**Problem details**
Substitute "position" for "location" throughout the lines below, keeping everything else the same.

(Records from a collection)
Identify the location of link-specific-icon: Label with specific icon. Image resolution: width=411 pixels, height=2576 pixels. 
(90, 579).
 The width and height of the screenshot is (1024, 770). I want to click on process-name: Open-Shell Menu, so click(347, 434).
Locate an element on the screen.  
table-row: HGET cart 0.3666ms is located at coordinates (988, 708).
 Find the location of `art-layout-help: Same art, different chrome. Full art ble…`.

**Solved problem**
Identify the position of link-specific-icon: Label with specific icon. Image resolution: width=411 pixels, height=2576 pixels. 
(90, 579).
 The width and height of the screenshot is (1024, 770). I want to click on process-name: Open-Shell Menu, so click(347, 434).
Locate an element on the screen.  
table-row: HGET cart 0.3666ms is located at coordinates (988, 708).
 Find the position of `art-layout-help: Same art, different chrome. Full art ble…`.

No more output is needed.